In parallel with the mechanization of printing itself, machines for making paper, for casting type, and for compositing were developed and refined, patent following patent. From the mid-nineteenth century onward newspapers, cheap novels, and other ephemera were increasingly printed on high-acid wood-pulp paper, made in Fourdrinier machines, as a cheap alternative to traditional rag- or linen-based papers. By the end of the nineteenth century, linotype, photogravure, and offset lithography all provided means of printing without traditional movable type or engraved plates. Lithography was the first European technology to offer undoubted advantages over traditional East Asian methods of reproducing nonalphabetic scripts, and was rapidly adopted in China and Japan, as were later developments. At the same time, the use of western printing technology had been spread beyond areas of European settlement by missionary societies and colonial governments, and as a tool of administrative and religious reformers was making considerable inroads into the traditional book culture of Muslim lands.

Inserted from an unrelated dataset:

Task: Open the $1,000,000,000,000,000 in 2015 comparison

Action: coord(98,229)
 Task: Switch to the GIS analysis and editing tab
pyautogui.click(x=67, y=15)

Nineteenth-century mechanization was followed in the twentieth century by a profusion of chemical printing processes, electrification, and most recently computerization. Offset filmsetting, or photocomposition, and now computer-to-plate offset printing, have made cast-metal type itself, like the woodblock, obsolete for all but bibliophile editions and quality bespoke printing.
References:
- Annual Bibliography of the History of the Printed Book and Libraries (1970–). The Hague: Nijhoff. From 1989 online at www.kb.nl/bho.
- Chartier, R. (ed.) (1989). The culture of print: Power and the uses of print in early modern Europe (trans. L. G. Cochrane). Cambridge: Polity.
- Chow, K. (2004). Publishing, culture, and power in early modern China. Stanford, CA: Stanford University Press.
- Darnton, R. (1979). The business of enlightenment: A publishing history of the Encyclopédie 1775– 1800. Cambridge, MA: Belknap Press.
- Eisenstein, E. L. (1979). The printing press as an agent of change: Communications and cultural transformations in early-modern Europe. 2 vols. Cambridge: Cambridge University Press.
- Febvre, L., and Martin, H-J. (1976). The coming of the book: The impact of printing 1450–1800 (trans. D. Gerard). London and New York: Verso.
- Gaskell, P. (1985). A new introduction to bibliography. Oxford: Clarendon.
- McKenzie, D. F. (1986). Bibliography and the sociology of texts: The Panizzi Lectures 1985. London: British Library.
- Nieuhof, J. (1665). Het gezantschap der Neêrlandtsche Oost-Indische compagnie, aan den grooten Tartarischen cham, den tegenwoordigen keizer van China. Amsterdam: Jacob van Meurs.
- Robinson, F. (1993). Technology and religious change: Islam and the impact of print. Modern Asian Studies, 27(1), 229–251.
- Voet, L. (1969–1972). The golden compasses: A history and evaluation of the printing and publishing activities of the Officina Plantiniana at Antwerp. 2 vols. Amsterdam: Vangendt.